ML and AI: Machine learning (ML) and artificial intelligence (AI)

technologies are increasingly being used to enhance cybercrime identification
capabilities. These technologies can analyze vast amounts of data to detect
patterns and anomalies associated with cyber threats, enabling faster and
more accurate identification of malicious activities.

COMMON SIGNS OF CYBER CRIME

1) Unusual System Activity: A sudden spike in network traffic, unauthorized

login attempts, Missing files or corrupted data can be red flags.
2) Performance Issues: Slowdowns, crashes, or unexpected behavior of your
devices or software can be signs of malware infection.
3) Suspicious Emails: Phishing attempts or messages containing malicious
attachments can be a gateway for cyberattacks.
4) Unexpected Installs: If new software or apps appear on your device
without your knowledge, it could be a sign of a malware infection.
5) Security Alerts: Antivirus, anti-malware, and intrusion detection systems
can generate alerts when suspicious activity is detected.
RISK ASSESSMENT
Risk assessment is the process of identifying, analyzing, and evaluating
potential risks to information assets, systems, and operations.
It plays a crucial role in developing effective cybersecurity strategies and
prioritizing resource allocation for organizations to mitigate risks.
Key steps for conducting a cyber risk assessment are :

1) Asset Identification : The first step in risk assessment is identifying and

cataloging the assets that are at risk of cyber attack, such as computer systems,
software, data, and intellectual property.

2) Threat Identification : This involves identifying the threats that could

potentially damage the assets, such as hackers, malware, technical failures and
natural disasters.

3) Assess Vulnerabilities : Evaluate your systems and processes to identify

weaknesses that attackers could exploit.

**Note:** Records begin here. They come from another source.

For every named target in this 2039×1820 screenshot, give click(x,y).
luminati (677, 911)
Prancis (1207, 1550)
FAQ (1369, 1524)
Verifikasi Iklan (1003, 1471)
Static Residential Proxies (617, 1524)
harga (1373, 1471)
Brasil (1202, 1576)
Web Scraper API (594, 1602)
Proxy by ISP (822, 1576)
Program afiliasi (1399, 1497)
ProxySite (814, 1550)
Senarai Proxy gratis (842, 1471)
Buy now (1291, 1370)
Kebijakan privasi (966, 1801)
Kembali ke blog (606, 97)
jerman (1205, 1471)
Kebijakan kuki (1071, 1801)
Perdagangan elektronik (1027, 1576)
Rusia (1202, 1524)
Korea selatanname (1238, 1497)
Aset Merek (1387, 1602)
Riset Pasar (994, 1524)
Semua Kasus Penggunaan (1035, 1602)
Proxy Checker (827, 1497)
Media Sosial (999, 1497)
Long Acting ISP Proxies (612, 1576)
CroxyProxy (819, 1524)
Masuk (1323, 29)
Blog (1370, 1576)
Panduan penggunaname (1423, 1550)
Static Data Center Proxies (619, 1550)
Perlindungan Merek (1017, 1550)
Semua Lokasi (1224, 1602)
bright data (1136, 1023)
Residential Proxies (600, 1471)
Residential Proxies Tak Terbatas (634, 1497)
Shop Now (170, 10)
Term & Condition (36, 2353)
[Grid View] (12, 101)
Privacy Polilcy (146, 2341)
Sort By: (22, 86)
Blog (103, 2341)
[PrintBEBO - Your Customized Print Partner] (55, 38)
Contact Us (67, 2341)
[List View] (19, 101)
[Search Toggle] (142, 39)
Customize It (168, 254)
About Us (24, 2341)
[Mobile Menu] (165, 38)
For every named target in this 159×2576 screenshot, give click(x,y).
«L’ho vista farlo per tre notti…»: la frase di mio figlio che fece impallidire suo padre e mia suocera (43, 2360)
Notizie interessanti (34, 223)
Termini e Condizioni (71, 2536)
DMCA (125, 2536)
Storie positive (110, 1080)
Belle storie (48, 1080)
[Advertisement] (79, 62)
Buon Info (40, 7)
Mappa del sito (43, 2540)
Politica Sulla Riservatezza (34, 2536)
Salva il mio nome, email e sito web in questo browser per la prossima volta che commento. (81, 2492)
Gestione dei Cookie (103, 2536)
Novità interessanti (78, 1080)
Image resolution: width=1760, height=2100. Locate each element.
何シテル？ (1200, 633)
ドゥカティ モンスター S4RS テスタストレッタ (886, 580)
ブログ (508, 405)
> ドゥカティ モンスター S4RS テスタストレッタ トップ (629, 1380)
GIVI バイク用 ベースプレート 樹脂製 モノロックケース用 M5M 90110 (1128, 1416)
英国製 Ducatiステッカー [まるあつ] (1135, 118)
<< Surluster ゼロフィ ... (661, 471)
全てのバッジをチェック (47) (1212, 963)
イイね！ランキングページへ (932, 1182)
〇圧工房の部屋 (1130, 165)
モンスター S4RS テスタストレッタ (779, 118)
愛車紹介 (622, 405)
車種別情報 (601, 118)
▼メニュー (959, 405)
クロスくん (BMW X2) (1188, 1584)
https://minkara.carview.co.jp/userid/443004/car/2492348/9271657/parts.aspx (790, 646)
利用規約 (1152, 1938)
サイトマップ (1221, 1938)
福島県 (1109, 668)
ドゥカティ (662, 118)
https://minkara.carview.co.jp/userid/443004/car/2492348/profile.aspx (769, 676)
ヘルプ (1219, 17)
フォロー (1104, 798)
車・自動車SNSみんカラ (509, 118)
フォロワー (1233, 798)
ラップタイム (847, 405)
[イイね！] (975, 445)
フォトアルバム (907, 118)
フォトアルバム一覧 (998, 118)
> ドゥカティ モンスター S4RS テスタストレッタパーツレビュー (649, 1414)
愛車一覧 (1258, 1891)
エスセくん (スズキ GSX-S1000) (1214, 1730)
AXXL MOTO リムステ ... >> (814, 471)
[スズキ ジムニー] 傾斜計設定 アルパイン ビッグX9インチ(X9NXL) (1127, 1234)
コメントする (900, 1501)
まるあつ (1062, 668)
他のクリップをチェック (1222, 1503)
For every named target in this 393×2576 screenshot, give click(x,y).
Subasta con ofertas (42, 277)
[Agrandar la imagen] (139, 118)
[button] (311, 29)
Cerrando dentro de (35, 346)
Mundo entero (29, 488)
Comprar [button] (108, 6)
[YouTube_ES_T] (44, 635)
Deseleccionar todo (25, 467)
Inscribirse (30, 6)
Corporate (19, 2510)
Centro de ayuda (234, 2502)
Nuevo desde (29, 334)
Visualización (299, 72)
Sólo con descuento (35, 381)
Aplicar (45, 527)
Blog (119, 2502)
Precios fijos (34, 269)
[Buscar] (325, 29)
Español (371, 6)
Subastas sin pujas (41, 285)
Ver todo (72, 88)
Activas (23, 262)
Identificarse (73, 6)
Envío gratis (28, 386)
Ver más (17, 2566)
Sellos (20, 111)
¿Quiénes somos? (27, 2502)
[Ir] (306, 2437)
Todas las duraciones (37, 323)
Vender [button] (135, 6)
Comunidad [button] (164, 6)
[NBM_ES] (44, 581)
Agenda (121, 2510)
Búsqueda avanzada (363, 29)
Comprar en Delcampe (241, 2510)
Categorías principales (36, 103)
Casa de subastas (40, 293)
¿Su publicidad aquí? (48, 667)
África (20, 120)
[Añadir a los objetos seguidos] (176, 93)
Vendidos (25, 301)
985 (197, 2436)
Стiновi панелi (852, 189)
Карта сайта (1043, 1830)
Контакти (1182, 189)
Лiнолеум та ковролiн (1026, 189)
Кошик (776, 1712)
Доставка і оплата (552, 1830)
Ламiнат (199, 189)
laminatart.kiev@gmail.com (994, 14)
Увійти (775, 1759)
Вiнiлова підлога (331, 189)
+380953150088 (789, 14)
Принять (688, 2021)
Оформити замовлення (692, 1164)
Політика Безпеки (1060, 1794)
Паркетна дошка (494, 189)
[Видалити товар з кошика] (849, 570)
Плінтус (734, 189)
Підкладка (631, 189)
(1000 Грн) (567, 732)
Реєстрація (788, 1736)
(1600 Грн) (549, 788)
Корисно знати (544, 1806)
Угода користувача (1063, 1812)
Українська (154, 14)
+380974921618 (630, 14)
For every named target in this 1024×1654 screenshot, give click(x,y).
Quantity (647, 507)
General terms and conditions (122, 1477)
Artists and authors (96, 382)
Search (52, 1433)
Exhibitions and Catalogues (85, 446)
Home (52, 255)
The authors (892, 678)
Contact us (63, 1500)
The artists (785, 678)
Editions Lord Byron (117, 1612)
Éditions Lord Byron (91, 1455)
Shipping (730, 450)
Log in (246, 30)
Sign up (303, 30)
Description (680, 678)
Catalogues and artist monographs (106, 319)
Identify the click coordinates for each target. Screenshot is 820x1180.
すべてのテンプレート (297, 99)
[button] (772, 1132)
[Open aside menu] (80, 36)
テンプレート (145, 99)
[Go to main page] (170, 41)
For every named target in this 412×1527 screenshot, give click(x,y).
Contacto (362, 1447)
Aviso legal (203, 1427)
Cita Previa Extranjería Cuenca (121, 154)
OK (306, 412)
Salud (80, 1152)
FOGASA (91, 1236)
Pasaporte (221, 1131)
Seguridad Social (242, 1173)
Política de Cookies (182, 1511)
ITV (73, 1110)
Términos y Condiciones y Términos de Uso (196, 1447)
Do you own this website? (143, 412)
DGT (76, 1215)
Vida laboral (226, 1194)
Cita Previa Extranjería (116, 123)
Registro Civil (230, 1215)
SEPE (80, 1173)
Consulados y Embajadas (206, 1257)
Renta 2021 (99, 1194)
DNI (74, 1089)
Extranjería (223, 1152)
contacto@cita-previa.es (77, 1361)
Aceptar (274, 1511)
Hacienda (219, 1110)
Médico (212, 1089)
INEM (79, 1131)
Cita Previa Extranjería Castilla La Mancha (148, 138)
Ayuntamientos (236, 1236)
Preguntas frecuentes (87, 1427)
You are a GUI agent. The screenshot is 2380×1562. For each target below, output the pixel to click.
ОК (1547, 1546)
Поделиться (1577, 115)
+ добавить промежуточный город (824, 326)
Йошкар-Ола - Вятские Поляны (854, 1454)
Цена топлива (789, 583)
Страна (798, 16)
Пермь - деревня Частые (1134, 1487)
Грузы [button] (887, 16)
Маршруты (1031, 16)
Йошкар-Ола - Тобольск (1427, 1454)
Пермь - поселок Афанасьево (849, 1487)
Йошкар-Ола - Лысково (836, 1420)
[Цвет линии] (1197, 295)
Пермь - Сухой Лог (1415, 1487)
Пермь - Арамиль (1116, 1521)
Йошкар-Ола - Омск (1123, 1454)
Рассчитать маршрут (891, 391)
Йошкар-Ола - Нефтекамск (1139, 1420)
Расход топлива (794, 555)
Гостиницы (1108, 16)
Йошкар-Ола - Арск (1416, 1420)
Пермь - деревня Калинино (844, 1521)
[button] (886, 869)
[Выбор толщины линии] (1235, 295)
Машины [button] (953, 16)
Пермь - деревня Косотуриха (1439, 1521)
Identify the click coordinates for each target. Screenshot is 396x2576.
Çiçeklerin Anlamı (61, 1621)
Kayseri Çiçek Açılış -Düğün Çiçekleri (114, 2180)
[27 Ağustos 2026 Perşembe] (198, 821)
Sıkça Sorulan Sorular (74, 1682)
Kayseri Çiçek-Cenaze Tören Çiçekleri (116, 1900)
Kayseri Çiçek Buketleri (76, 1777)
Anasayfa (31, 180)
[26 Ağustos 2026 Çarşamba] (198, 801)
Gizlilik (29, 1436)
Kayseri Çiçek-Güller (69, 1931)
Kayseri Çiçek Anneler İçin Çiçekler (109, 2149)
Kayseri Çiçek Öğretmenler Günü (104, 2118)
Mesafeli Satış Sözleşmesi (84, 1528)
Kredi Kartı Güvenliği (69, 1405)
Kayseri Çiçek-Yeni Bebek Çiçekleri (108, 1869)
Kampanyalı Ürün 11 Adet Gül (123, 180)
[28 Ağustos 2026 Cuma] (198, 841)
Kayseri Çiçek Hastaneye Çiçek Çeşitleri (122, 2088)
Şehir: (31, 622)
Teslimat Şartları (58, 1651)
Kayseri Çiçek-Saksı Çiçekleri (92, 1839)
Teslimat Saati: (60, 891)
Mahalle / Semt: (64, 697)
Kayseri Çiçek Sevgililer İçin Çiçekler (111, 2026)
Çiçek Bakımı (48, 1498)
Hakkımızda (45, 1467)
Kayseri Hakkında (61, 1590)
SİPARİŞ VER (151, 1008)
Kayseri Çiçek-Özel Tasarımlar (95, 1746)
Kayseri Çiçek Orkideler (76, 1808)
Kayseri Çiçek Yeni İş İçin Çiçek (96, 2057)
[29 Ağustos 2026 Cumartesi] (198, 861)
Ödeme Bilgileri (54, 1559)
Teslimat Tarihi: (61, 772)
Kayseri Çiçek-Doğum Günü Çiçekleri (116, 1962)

This includes outdated software, weak
passwords, and unsecured networks.

4) Risk Analysis : Risk analysis involves evaluating the likelihood and

impact of the threats. This involves assessing factors such as the probability of
occurrence, severity of consequences, and effectiveness of existing controls.

5) Risk Mitigation : Risk mitigation involves implementing measures to

reduce the risk of cyber attack, such as implementing security controls, policies,
training employees, and backing up data or as per the need after assesment.